Issue 8: March 31, 2020


NLRB Update: Challenging ASARCO’s Unfair Labor Practices 

As was reported to the membership at meetings earlier this year, our Unfair Labor Practice charges allege that ASARCO violated our rights by: 

  1. failing to bargain in good faith; 
  2. engaging in dilatory bargaining tactics; 
  3. having bargaining table agents and representatives who lacked sufficient authority to bargain; 
  4. failing to timely provide relevant and necessary bargaining information; 
  5. unilaterally implementing their “last, best and final offer” when there was no bargaining impasse; 
  6. implementing a discriminatory Copper Price Bonus proposal; 
  7. threatening to hire and hiring permanent replacements to replace employees engaged in an unfair labor practice strike; 
  8. soliciting employees to withdraw their membership in the Unions and cancel their dues checkoff authorizations; 
  9. removing union literature from employee break areas; and, 
  10. engaging in surveillance and giving the appearance of surveillance of employees engaged in peaceful Section 7 activities. 

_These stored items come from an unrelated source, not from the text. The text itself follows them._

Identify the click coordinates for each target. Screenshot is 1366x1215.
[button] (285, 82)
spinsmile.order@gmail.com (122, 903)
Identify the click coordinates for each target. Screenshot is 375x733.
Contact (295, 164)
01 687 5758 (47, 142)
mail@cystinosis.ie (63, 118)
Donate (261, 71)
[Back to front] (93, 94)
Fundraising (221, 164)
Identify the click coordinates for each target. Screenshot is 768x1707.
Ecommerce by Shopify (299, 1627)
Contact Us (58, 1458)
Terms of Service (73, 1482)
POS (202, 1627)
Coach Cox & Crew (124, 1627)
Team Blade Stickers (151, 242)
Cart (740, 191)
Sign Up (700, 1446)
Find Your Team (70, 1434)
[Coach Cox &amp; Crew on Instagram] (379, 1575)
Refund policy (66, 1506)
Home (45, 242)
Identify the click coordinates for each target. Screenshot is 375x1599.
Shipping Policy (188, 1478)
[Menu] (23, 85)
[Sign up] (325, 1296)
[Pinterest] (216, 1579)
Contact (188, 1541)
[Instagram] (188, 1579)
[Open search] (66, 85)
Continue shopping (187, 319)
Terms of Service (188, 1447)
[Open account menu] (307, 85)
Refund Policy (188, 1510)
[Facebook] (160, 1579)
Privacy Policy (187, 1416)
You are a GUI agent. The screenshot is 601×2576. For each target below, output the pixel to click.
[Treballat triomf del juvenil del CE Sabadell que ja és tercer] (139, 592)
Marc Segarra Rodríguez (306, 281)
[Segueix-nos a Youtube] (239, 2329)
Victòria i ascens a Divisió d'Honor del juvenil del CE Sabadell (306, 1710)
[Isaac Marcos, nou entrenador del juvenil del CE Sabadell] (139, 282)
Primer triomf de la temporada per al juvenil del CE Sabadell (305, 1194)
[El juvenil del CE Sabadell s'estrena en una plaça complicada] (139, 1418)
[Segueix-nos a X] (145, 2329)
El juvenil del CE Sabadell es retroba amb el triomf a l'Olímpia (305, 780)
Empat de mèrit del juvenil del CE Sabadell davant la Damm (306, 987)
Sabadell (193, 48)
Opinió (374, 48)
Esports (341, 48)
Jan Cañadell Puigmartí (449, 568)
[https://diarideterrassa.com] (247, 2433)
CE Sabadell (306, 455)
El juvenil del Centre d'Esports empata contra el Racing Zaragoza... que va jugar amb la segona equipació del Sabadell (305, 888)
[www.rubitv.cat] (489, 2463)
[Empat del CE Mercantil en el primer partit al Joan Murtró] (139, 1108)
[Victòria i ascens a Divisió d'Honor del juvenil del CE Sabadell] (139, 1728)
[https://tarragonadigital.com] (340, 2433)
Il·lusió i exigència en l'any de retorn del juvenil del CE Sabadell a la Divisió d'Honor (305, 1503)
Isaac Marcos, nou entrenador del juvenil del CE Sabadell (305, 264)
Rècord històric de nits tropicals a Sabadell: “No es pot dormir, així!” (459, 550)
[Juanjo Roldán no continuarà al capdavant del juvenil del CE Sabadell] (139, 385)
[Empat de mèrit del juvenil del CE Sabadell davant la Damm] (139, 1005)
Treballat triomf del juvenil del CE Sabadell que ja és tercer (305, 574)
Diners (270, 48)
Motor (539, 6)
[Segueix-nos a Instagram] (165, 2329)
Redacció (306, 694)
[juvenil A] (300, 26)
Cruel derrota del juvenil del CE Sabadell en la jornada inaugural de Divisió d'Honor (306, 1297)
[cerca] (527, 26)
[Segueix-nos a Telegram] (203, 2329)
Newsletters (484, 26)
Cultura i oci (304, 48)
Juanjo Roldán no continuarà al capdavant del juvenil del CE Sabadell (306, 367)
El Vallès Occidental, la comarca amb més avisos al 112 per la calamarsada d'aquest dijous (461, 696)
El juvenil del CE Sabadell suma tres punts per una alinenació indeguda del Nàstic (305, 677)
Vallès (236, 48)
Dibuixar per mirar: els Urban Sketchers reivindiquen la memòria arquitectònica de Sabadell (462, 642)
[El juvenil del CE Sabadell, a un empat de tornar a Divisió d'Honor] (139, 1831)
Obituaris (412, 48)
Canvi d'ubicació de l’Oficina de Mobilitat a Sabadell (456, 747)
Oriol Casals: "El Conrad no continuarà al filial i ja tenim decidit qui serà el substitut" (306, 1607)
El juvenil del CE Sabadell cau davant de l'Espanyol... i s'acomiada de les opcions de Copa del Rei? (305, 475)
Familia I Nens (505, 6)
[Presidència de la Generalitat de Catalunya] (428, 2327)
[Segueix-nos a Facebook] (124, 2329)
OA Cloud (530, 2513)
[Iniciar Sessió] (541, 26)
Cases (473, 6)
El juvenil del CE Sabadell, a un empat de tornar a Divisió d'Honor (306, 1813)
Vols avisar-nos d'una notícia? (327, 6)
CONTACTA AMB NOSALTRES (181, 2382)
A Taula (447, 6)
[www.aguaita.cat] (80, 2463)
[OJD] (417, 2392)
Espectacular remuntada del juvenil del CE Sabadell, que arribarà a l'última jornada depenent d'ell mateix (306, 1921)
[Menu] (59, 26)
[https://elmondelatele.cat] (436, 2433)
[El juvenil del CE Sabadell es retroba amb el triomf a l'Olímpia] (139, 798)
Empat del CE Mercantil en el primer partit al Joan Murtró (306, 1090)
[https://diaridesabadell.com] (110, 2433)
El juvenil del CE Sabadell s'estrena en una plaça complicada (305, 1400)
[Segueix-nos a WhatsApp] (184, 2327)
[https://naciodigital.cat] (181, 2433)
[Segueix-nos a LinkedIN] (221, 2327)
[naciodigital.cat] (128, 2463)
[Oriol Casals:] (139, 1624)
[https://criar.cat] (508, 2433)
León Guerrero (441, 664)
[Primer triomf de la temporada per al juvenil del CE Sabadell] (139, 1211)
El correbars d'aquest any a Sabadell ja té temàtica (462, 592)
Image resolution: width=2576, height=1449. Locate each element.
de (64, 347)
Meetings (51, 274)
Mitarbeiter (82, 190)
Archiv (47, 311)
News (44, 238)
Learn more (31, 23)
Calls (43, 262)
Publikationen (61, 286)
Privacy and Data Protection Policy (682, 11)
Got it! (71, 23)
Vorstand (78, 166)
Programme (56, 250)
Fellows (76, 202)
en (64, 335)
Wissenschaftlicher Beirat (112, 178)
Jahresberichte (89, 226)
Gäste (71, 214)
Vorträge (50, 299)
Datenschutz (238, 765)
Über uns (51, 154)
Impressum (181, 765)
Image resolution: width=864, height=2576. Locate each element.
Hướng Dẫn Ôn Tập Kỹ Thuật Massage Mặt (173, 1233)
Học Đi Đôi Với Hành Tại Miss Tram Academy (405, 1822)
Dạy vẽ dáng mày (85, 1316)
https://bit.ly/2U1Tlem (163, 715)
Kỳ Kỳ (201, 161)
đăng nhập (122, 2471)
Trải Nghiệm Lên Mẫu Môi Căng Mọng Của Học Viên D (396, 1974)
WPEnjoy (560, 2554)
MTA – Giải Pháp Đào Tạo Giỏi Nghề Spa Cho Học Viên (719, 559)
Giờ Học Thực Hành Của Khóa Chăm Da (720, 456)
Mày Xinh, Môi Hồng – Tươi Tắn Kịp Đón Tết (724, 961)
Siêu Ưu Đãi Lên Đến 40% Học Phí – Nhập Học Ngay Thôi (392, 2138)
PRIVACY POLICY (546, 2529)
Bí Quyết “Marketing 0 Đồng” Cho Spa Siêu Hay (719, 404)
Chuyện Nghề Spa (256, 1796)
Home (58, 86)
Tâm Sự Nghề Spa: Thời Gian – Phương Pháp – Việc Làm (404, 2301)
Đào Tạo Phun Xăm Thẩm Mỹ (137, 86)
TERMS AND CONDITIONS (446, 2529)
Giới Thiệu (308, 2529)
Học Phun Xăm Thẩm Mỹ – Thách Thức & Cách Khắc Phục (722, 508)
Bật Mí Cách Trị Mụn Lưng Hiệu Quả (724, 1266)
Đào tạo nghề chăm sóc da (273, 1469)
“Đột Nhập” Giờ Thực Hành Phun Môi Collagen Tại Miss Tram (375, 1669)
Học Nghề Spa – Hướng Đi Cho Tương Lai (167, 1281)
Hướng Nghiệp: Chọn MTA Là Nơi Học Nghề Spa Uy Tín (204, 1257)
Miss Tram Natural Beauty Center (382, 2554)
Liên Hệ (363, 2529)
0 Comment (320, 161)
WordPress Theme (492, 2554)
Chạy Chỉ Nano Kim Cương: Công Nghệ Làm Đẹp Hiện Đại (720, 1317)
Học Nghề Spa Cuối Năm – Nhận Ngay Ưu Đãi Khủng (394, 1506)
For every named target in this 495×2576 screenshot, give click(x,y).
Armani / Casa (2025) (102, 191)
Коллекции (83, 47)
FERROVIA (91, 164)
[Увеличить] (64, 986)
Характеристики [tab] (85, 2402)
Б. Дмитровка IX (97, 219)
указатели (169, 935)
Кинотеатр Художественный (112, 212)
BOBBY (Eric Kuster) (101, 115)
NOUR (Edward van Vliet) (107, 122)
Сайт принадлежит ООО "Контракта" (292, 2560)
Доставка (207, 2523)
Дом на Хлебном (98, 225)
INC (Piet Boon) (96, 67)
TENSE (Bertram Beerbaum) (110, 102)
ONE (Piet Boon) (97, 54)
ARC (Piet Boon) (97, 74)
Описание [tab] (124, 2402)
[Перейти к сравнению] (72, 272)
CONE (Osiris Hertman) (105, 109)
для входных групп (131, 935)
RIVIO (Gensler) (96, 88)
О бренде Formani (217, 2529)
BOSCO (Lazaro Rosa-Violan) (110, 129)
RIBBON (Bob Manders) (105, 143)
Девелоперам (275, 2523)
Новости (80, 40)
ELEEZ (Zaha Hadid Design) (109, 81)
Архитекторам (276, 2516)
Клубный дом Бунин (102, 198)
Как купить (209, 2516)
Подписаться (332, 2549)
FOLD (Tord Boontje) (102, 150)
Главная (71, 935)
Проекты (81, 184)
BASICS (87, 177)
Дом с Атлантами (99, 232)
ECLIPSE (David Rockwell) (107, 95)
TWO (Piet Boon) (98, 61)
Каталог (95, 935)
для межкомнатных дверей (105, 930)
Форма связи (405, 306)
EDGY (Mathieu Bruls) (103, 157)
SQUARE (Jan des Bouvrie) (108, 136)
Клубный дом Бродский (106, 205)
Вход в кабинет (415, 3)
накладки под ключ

Our attorneys have presented witnesses in support of our charges to NLRB Region 28 for interviews and affidavits. We have submitted over 400 exhibits and around 3,300 pages of documents to Region 28 in support of our charges. Our attorneys have also submitted legal arguments to Region 28 in support of our charges. 

We believe we have presented a very strong case to Region 28 in support of our charges and our position that our members are engaged in an unfair labor practice strike. 

We believe Region 28 has asked the Company to submit its evidence and legal arguments in response to the Union’s charges. 

Once Region 28 completes its investigation of our charges and both sides have submitted their evidence and legal arguments, the NLRB Regional Director will consider the evidence and legal arguments and issue his decision on our charges. 

Last week the NLRB Regional Director requested position statements from the Union and Company concerning 10(j) injunctive relief. Under Section 10(j) of the National Labor Relations Act, the Regional Director may seek a federal court injunction against the Company under certain circumstances. 

Before any 10(j) injunction can be issued, the Regional Director has to first find merit to the Union’s unfair labor practice charges against the Company and also conclude that a 10(j) injunction is appropriate under the facts presented. 

If the Regional Director finds merit to our charges and concludes that a 10(j) injunction is appropriate, he must then request approval from the NLRB General Counsel in Washington D.C. to file the 10(j) lawsuit against the Company. 

If the Regional Director receives this approval, then the Regional Director may file a lawsuit against the Company in federal court requesting that a 10(j) injunction be issued by the federal court against the Company. 

Generally, a 10(j) injunction prohibits an employer from engaging in conduct alleged to violate the National Labor Relations Act. 

Generally, if a 10(j) injunction is issued, it remains in effect until such time as the NLRB in Washington D.C. rules on the merits of the ULP complaint against the employer. 

On March 30, the Union’s attorneys filed the Union’s position statement in full support of the Regional Director requesting authority to seek a 10(j) injunction against the Company. 

Stay HEALTHY, SAFE and UNITED! Solidarity is our strength!